L'Éternel dans le fini
Rencontre de Maître Eckhart et de Simone Weil
Depuis que Heidegger a clos la porte du débat métaphysique, les gens sérieux ont reporté les espoirs du peuple sur la morale laïque, ou citoyenne ; bref, les autorités du penser-qui-compte nous ont fait passer le discours du matérialiste imaginaire. Cet homme-là ne croit qu'en lui-même, tel qu'il se réalise en civilisation marchande. Dans le privé, c'est-à-dire le premier cercle de sa sphère privée d'existence, il connaît l'angoisse métaphysique.

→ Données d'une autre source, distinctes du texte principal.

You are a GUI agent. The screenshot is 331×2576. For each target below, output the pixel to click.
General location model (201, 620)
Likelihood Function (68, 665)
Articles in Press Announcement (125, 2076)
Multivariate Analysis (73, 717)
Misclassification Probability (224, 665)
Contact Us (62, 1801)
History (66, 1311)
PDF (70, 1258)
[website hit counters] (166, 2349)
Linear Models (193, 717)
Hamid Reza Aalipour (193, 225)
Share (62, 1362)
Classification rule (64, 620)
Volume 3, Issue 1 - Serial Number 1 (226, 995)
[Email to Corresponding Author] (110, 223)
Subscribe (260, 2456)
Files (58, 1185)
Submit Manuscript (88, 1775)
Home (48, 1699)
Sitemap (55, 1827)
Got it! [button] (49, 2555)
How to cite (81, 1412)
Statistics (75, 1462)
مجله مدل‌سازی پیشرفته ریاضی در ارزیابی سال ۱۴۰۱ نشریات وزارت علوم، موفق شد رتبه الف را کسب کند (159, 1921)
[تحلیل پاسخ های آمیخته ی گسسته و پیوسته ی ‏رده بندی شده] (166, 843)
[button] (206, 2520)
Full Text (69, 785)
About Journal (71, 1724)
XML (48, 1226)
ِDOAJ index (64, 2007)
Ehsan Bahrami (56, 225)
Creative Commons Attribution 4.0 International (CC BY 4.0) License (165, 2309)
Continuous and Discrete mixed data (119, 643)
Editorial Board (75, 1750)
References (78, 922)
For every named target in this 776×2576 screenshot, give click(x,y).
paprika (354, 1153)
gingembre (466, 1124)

C'est que, s'il est parfaitement capable de traiter les autres comme des pierres, il n'y parvient pas pour lui-même, et d'autant moins qu'il a accumulé beaucoup.

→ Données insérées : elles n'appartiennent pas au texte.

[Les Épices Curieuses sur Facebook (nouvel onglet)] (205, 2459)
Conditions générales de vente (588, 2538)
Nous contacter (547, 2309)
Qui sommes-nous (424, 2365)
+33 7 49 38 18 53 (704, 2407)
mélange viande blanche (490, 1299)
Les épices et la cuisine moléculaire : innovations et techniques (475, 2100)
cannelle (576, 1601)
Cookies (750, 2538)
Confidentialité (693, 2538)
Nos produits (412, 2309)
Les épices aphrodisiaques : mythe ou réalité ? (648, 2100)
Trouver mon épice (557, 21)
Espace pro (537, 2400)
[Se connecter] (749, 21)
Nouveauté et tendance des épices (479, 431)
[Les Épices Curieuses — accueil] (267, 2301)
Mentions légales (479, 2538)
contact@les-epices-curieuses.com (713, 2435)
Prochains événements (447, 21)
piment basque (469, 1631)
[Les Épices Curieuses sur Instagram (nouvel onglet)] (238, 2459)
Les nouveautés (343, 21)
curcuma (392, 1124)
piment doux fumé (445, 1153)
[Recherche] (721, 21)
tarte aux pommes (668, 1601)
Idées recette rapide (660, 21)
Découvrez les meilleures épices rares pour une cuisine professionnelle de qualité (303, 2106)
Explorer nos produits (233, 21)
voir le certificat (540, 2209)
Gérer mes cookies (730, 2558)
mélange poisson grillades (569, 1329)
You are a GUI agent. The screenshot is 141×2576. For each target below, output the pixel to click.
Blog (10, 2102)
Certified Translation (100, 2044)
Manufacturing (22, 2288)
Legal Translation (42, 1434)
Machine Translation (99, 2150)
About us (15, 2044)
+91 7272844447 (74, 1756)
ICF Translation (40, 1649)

Nos maîtres à penser, de petits-maîtres en vérité, conseillent le sport et le développement durable comme remède aux plaies vives ; ce sont de tristes sires. Autrefois, Maître Eckhart (qui fut accusé d'hérésie) enseigna, éclairé par la joie, que le divin est en nous, non pas nous-mêmes dieux, mais dessein d'aller à l'éternité, amour du prochain, non pour ce qu'il est comme tel, mais en tant qu'il participe du désir de clarté, de justice et de partage. D'autres, que nous connaissons ou méconnaissons, éclairèrent le chemin. Puis vint Simone Weil, qui se nomme elle-même pécheresse (et fut accusée des pires crimes), et trouve, dans la souffrance d'exister, la tension vers ce qui dépasse la créature, l'inconnaissable qui tourmente les âmes refermées et rétives. Mieux vaut, dit-elle, ne pas croire en Dieu que prétendre le connaître, pis encore lui parler.
Il est en nous une liberté absolument inconditionnée, sans esprit de puissance ni de restitution, qui mène à la découverte du divin dans le moi, à l'instant où le moi s'efface et s'offre à l'être qui l'accueille. La vie tient en nous : ni illusion ni superstition ; ni élection ni châtiment.